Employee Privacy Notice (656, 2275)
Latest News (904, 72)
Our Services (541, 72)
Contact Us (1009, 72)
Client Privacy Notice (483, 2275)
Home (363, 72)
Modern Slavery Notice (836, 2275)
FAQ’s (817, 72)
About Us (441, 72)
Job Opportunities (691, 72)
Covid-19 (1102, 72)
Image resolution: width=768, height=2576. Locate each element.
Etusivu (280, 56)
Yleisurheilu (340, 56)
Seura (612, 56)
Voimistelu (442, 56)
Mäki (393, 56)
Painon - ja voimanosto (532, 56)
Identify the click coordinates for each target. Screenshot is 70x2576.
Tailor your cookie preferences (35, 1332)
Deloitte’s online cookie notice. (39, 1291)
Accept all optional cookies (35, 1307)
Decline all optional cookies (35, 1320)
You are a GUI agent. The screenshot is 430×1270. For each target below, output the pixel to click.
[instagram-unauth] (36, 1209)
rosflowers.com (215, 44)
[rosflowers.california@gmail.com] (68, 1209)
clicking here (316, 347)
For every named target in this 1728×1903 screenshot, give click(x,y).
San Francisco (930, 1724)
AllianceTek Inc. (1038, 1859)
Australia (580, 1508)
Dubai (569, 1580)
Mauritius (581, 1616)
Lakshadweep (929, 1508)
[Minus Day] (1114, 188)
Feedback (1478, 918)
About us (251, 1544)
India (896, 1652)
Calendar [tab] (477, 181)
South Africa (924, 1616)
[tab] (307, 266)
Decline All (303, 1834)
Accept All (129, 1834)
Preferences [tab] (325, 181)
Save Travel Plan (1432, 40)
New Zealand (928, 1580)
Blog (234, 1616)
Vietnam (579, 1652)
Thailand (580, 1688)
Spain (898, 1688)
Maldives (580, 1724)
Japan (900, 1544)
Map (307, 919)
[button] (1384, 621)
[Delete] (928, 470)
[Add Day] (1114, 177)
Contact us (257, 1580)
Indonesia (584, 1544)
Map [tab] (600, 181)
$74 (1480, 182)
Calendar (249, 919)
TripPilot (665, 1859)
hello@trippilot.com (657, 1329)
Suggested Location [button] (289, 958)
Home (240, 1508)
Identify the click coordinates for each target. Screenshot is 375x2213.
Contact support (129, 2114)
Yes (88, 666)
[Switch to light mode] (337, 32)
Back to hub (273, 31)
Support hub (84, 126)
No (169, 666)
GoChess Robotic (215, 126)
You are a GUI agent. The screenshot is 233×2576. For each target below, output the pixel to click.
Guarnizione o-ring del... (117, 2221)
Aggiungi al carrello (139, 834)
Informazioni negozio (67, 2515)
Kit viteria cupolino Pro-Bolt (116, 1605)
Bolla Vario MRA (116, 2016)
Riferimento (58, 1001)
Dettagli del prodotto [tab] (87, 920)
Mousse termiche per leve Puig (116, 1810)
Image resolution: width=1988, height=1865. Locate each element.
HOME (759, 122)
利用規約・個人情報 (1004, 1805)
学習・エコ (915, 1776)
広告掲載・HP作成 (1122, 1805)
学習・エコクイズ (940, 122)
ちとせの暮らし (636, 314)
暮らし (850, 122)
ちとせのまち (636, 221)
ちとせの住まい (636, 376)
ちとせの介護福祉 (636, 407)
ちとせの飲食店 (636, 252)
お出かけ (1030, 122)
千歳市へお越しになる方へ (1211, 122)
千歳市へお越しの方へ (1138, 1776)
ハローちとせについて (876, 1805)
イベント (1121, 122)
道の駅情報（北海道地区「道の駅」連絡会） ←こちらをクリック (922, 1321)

┄┄┄┄┄┄

DIRECTIONS:
Please repeat the complete material exactly, with nothing omitted.

RESPONSE TO THIS TASK:
Employee Privacy Notice (656, 2275)
Latest News (904, 72)
Our Services (541, 72)
Contact Us (1009, 72)
Client Privacy Notice (483, 2275)
Home (363, 72)
Modern Slavery Notice (836, 2275)
FAQ’s (817, 72)
About Us (441, 72)
Job Opportunities (691, 72)
Covid-19 (1102, 72)
Image resolution: width=768, height=2576. Locate each element.
Etusivu (280, 56)
Yleisurheilu (340, 56)
Seura (612, 56)
Voimistelu (442, 56)
Mäki (393, 56)
Painon - ja voimanosto (532, 56)
Identify the click coordinates for each target. Screenshot is 70x2576.
Tailor your cookie preferences (35, 1332)
Deloitte’s online cookie notice. (39, 1291)
Accept all optional cookies (35, 1307)
Decline all optional cookies (35, 1320)
You are a GUI agent. The screenshot is 430×1270. For each target below, output the pixel to click.
[instagram-unauth] (36, 1209)
rosflowers.com (215, 44)
[rosflowers.california@gmail.com] (68, 1209)
clicking here (316, 347)
For every named target in this 1728×1903 screenshot, give click(x,y).
San Francisco (930, 1724)
AllianceTek Inc. (1038, 1859)
Australia (580, 1508)
Dubai (569, 1580)
Mauritius (581, 1616)
Lakshadweep (929, 1508)
[Minus Day] (1114, 188)
Feedback (1478, 918)
About us (251, 1544)
India (896, 1652)
Calendar [tab] (477, 181)
South Africa (924, 1616)
[tab] (307, 266)
Decline All (303, 1834)
Accept All (129, 1834)
Preferences [tab] (325, 181)
Save Travel Plan (1432, 40)
New Zealand (928, 1580)
Blog (234, 1616)
Vietnam (579, 1652)
Thailand (580, 1688)
Spain (898, 1688)
Maldives (580, 1724)
Japan (900, 1544)
Map (307, 919)
[button] (1384, 621)
[Delete] (928, 470)
[Add Day] (1114, 177)
Contact us (257, 1580)
Indonesia (584, 1544)
Map [tab] (600, 181)
$74 (1480, 182)
Calendar (249, 919)
TripPilot (665, 1859)
hello@trippilot.com (657, 1329)
Suggested Location [button] (289, 958)
Home (240, 1508)
Identify the click coordinates for each target. Screenshot is 375x2213.
Contact support (129, 2114)
Yes (88, 666)
[Switch to light mode] (337, 32)
Back to hub (273, 31)
Support hub (84, 126)
No (169, 666)
GoChess Robotic (215, 126)
You are a GUI agent. The screenshot is 233×2576. For each target below, output the pixel to click.
Guarnizione o-ring del... (117, 2221)
Aggiungi al carrello (139, 834)
Informazioni negozio (67, 2515)
Kit viteria cupolino Pro-Bolt (116, 1605)
Bolla Vario MRA (116, 2016)
Riferimento (58, 1001)
Dettagli del prodotto [tab] (87, 920)
Mousse termiche per leve Puig (116, 1810)
Image resolution: width=1988, height=1865. Locate each element.
HOME (759, 122)
利用規約・個人情報 (1004, 1805)
学習・エコ (915, 1776)
広告掲載・HP作成 (1122, 1805)
学習・エコクイズ (940, 122)
ちとせの暮らし (636, 314)
暮らし (850, 122)
ちとせのまち (636, 221)
ちとせの住まい (636, 376)
ちとせの介護福祉 (636, 407)
ちとせの飲食店 (636, 252)
お出かけ (1030, 122)
千歳市へお越しになる方へ (1211, 122)
千歳市へお越しの方へ (1138, 1776)
ハローちとせについて (876, 1805)
イベント (1121, 122)
道の駅情報（北海道地区「道の駅」連絡会） ←こちらをクリック (922, 1321)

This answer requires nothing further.